Copy out each line of the material in which the word "Spectrum" can be found.

##### TASK INPUT #####

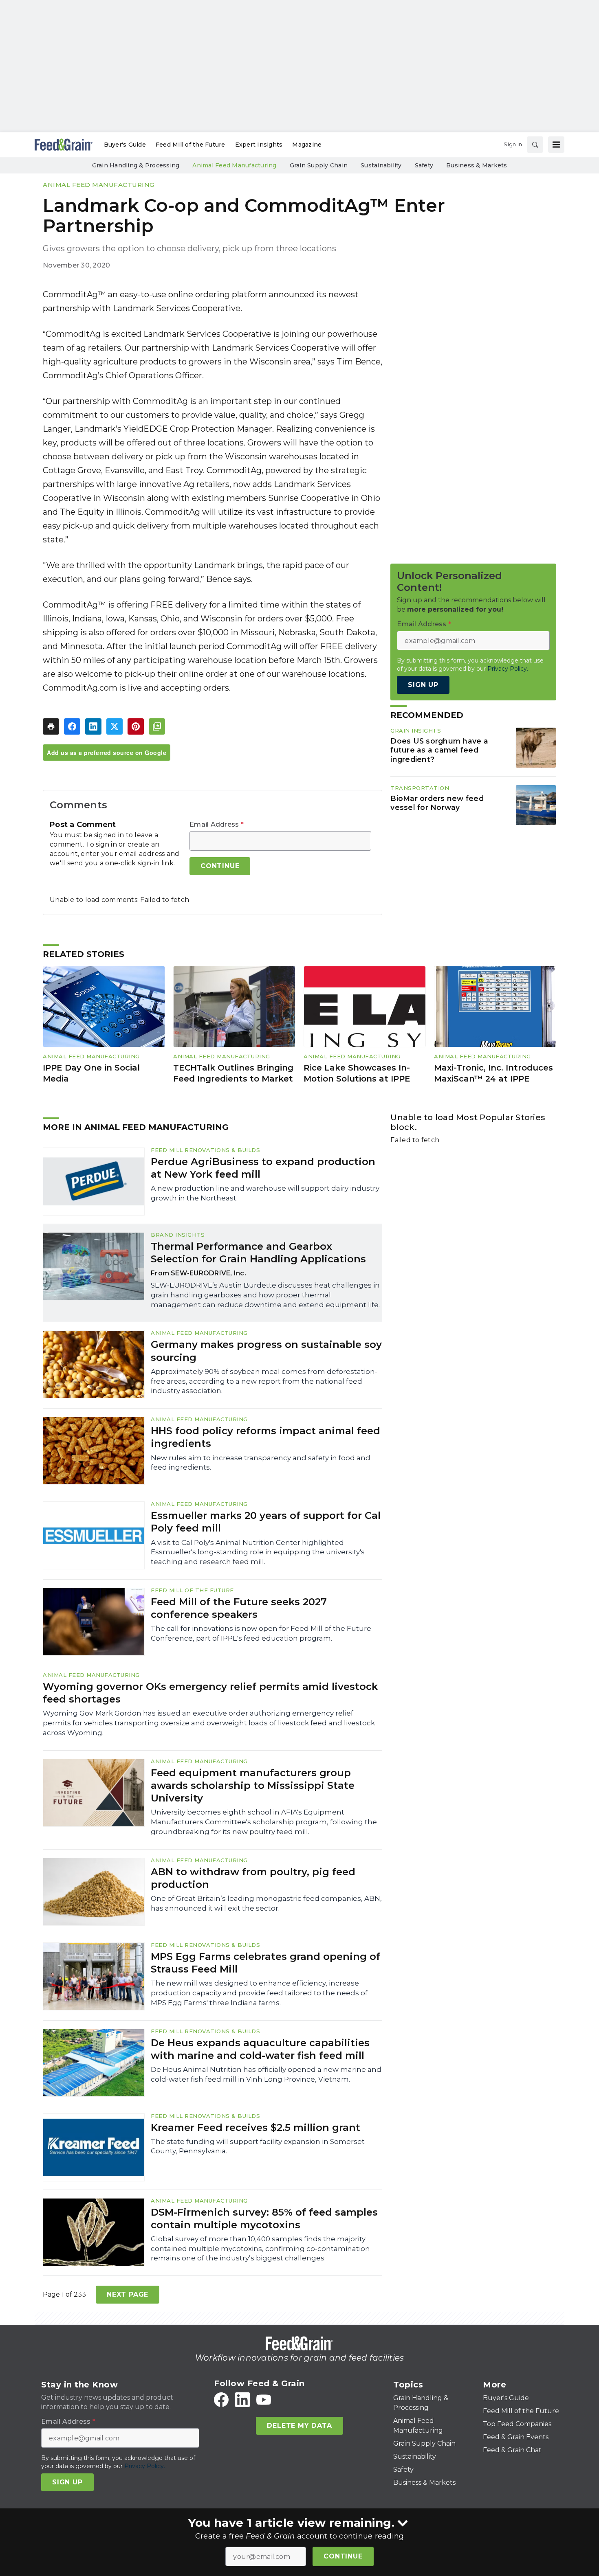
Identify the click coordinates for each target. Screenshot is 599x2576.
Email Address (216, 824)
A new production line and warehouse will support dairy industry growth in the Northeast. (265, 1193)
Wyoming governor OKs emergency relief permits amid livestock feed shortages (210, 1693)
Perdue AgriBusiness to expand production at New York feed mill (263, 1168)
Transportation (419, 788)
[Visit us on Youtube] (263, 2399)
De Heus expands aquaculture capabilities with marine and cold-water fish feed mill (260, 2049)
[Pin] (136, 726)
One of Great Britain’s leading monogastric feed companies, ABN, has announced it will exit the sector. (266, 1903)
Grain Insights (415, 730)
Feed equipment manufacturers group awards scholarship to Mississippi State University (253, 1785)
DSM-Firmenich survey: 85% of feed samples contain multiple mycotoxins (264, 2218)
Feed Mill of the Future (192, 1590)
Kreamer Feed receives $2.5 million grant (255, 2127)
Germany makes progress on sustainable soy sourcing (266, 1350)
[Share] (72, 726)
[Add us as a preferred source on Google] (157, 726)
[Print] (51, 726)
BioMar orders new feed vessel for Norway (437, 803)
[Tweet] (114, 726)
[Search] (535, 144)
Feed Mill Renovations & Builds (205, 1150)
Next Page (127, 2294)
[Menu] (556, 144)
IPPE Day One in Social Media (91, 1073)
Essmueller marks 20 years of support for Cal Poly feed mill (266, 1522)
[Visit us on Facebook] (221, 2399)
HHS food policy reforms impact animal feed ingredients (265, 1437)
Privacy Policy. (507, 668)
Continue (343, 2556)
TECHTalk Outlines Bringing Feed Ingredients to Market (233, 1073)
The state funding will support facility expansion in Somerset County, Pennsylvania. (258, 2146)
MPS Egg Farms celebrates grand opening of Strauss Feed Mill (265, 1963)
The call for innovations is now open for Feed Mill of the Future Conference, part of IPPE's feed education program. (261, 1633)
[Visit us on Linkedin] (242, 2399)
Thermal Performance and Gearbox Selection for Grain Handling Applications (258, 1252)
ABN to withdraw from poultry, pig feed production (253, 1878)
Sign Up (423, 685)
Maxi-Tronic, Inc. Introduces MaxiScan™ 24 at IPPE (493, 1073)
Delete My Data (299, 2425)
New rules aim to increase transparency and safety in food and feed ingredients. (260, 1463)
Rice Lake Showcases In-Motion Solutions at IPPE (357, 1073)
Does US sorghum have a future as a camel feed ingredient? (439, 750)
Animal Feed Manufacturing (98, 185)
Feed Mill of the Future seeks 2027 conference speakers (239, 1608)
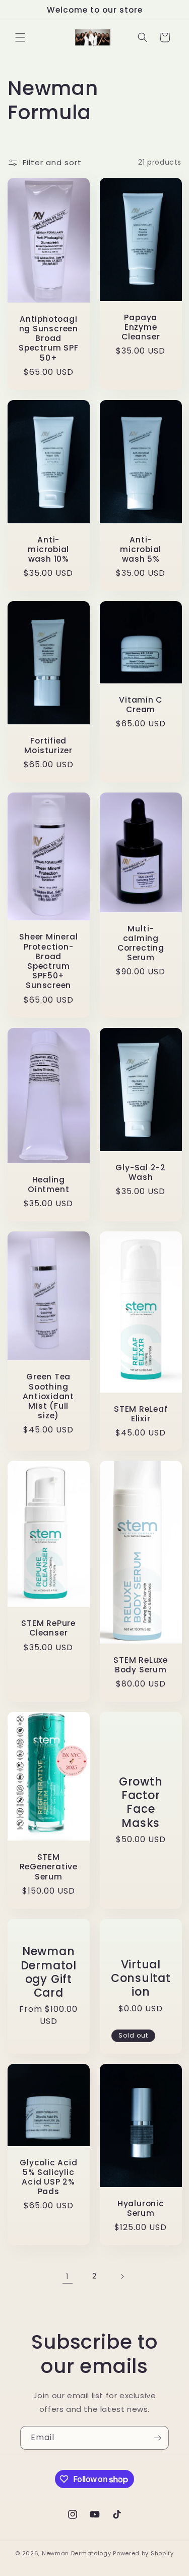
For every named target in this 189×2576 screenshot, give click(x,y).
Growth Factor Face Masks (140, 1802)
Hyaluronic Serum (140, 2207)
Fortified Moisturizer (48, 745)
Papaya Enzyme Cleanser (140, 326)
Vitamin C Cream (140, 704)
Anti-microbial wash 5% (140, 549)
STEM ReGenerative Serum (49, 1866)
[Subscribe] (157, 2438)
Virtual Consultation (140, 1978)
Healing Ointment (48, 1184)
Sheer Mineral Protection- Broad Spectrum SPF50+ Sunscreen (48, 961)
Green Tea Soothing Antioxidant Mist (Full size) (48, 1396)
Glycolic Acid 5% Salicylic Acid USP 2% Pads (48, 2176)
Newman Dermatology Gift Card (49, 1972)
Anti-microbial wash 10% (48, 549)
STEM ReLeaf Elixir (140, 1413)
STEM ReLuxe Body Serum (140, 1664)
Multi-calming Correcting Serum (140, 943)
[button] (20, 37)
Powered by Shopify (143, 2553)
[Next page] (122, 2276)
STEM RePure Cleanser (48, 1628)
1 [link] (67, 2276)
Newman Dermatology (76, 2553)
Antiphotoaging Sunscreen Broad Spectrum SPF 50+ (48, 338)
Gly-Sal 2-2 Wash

#####
##### TASK INPUT #####

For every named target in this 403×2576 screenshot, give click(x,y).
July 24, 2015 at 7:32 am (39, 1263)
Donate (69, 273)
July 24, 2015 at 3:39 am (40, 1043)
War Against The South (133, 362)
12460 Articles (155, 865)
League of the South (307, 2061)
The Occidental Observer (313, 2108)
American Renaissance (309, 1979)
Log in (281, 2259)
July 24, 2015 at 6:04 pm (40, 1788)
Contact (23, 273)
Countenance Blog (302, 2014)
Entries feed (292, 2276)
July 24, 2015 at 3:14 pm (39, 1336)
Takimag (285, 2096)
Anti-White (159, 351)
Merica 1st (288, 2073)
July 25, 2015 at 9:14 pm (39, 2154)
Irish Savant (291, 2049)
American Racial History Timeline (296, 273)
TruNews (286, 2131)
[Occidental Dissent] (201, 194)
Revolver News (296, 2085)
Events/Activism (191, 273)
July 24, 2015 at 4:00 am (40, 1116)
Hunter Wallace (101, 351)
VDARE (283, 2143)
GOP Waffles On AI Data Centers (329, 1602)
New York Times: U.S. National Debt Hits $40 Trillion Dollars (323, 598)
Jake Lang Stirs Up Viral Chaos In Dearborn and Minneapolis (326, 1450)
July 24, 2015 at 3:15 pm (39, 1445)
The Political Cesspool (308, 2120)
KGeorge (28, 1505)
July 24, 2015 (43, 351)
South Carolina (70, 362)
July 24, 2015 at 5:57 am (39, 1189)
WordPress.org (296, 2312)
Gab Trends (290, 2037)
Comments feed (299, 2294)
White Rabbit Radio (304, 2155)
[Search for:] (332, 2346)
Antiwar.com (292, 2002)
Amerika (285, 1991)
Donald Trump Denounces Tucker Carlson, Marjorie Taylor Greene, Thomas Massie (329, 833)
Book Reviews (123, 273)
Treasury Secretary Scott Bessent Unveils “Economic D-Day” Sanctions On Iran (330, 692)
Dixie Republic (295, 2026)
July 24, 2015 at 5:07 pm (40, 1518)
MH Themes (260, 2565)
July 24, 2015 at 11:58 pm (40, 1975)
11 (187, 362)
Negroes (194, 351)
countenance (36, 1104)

#####

• ANSWER TO THE EXERCISE:
Sheer Mineral Protection- Broad Spectrum SPF50+ Sunscreen (48, 961)
Antiphotoaging Sunscreen Broad Spectrum SPF 50+ (48, 338)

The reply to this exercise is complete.